London, Yesterday and Today

Yesterday morning, I was driving to a meeting in Virginia when the winner of the 2012 Olympics was announced. There was that moment of suspense as Jacques Rogge paused appropriately, and then when the word "London" came out, I actually cheered in the car. I love France, and Paris is a beautiful city, but like so many Americans, London feels like going home to me. London was the underdog for the Olympics, and the Parisians were acting like it was theirs, so naturally, taking all into account, I had to cheer for the Londoners. What a delight.
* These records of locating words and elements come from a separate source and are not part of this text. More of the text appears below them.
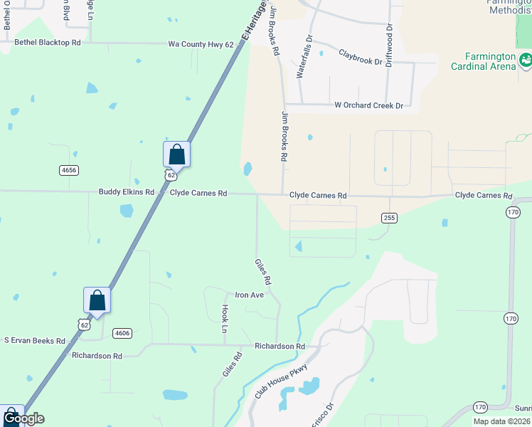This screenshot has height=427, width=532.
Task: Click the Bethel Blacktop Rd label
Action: coord(48,43)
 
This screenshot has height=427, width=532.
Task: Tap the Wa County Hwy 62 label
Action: coord(201,44)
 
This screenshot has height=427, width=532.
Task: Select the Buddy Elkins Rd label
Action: coord(126,192)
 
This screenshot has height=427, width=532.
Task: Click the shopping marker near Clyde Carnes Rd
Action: coord(176,154)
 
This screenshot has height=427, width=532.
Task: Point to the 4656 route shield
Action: coord(69,170)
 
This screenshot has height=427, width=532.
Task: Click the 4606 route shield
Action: coord(122,332)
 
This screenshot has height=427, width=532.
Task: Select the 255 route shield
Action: coord(388,217)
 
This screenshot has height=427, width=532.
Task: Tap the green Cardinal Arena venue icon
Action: coord(526,62)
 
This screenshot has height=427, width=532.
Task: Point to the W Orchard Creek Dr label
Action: coord(368,105)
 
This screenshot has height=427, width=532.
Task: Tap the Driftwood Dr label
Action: coord(389,45)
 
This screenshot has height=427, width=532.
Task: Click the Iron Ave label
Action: coord(250,295)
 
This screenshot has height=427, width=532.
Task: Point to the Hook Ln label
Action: coord(225,319)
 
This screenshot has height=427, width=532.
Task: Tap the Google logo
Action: coord(23,418)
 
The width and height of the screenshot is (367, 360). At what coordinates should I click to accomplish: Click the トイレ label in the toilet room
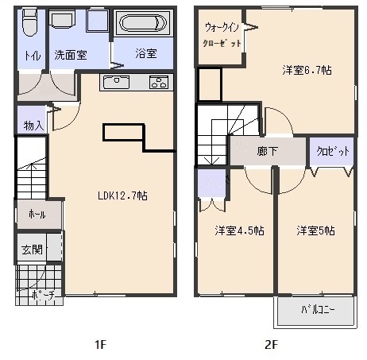click(x=33, y=55)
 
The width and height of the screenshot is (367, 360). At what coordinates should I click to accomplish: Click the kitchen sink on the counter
click(x=117, y=82)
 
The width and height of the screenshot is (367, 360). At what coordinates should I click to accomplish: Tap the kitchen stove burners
click(x=156, y=82)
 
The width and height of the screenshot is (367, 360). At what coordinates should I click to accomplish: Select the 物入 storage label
click(x=33, y=125)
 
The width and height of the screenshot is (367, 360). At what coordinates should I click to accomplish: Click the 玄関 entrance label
click(x=31, y=250)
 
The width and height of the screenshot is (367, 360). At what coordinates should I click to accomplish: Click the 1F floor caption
click(x=100, y=345)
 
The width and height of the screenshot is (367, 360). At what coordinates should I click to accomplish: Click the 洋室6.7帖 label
click(x=307, y=70)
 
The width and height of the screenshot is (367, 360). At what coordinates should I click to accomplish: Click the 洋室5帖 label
click(x=315, y=230)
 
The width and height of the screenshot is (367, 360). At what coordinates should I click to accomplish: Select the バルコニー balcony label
click(x=317, y=309)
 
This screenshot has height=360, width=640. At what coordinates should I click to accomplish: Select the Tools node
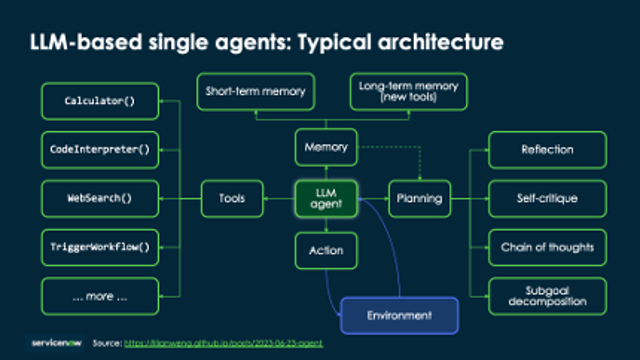232,198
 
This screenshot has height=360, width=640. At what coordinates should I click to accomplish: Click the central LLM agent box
326,198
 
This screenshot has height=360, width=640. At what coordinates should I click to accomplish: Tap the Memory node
326,147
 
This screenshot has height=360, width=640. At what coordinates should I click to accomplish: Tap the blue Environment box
399,315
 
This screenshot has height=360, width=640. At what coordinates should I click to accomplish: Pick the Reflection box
546,150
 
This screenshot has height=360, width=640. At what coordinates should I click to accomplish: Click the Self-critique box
546,198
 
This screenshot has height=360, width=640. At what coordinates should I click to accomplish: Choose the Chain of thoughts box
546,246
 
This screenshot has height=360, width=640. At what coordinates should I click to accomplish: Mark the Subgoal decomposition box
546,295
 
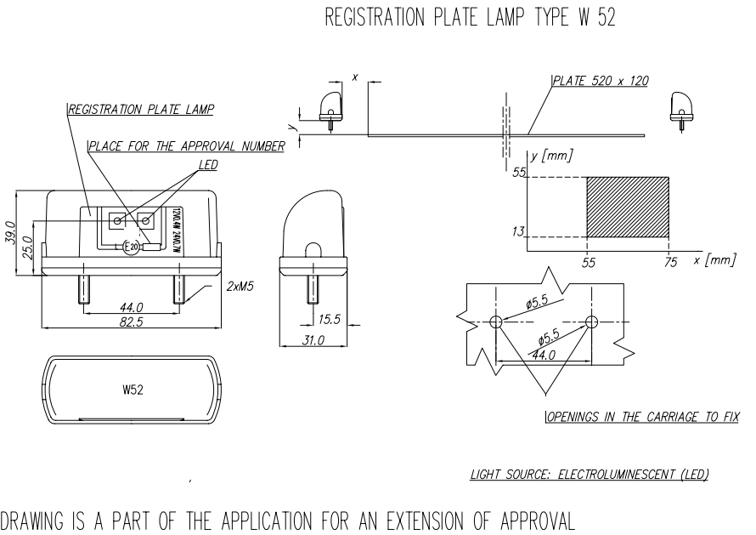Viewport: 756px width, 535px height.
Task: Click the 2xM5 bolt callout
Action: click(241, 287)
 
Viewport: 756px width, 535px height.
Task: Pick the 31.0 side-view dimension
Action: click(314, 340)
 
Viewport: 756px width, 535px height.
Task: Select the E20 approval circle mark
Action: click(130, 248)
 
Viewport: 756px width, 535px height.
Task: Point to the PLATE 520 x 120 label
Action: click(601, 82)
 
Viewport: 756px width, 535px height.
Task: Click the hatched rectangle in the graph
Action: click(628, 207)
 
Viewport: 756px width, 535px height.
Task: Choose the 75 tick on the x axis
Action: click(671, 264)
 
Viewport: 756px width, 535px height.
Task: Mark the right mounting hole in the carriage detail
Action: click(592, 322)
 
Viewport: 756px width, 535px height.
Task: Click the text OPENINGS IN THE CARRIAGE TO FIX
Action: click(640, 418)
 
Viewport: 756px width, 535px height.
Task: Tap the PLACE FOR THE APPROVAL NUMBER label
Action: click(186, 146)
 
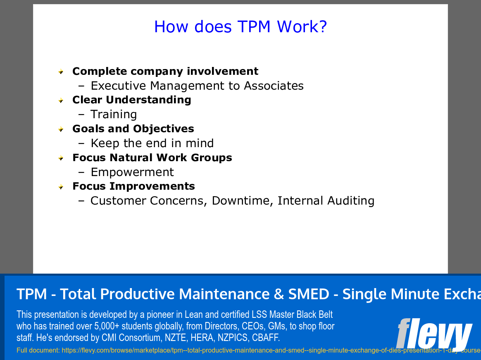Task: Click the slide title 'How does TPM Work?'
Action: [240, 26]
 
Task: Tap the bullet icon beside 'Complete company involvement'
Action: [61, 72]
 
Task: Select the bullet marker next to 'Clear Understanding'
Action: [61, 100]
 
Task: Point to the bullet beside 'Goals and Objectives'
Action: [61, 129]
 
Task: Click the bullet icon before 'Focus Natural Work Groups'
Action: [61, 158]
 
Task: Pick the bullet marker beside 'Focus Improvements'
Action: [61, 186]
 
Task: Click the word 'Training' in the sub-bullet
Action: [114, 114]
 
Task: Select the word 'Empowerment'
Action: [132, 172]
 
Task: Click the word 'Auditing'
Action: [351, 201]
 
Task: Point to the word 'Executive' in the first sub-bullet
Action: [119, 86]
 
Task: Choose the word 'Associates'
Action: [274, 86]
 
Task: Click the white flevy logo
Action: [434, 333]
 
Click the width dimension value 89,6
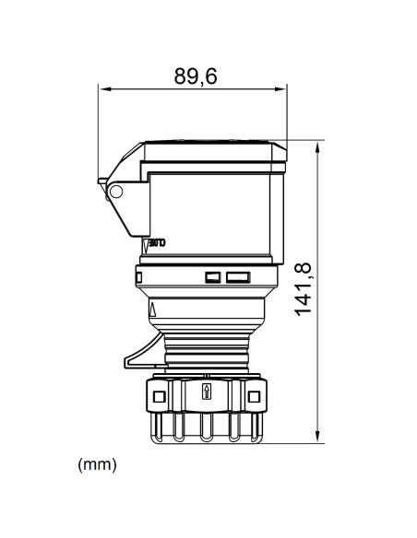click(196, 77)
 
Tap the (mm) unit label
click(98, 465)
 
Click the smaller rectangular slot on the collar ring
click(212, 276)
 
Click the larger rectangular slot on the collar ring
click(237, 276)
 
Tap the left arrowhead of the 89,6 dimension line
click(103, 89)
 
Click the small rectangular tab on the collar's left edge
click(138, 275)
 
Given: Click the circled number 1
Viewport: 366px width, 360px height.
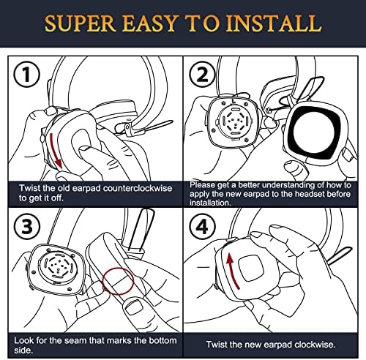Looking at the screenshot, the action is (x=26, y=75).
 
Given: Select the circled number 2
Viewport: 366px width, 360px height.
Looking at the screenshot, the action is (x=203, y=75).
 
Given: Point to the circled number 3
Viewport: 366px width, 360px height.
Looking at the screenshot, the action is (x=27, y=227).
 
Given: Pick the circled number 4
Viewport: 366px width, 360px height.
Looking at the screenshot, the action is (x=203, y=227).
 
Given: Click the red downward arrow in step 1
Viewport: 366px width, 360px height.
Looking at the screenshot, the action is (x=56, y=151).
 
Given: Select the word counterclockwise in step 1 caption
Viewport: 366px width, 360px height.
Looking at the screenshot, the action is (x=138, y=188).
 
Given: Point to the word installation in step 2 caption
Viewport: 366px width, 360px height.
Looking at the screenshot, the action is (x=210, y=203).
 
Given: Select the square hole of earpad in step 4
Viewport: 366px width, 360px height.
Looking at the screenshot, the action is (x=251, y=268).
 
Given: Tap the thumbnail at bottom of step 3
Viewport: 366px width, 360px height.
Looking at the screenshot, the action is (x=133, y=308).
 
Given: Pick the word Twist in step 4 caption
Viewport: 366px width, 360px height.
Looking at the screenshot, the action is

This morning I woke up to the news that London had been bombed. I hope and believe I'll never be shocked again as I was by 9/11 -- at this point, I'd be horrified but not shocked if I woke up the news that New York had been hit with a briefcase nuke -- but still, it was hard to hear. Such a wonderful city, such wonderful people. I didn't ask "Why them?" I know why them, or at least think I do. They're perceived as being staunch allies of the US. They have troops on the ground in Iraq and have since the invasion. But that doesn't make it any less horrific, or any less barbaric, or any less wrong -- utterly and completely wrong.

To the people of London, you have my condolences. And please know that not only will I visit your city later this year as planned, I will actively look for more opportunities to make my way there.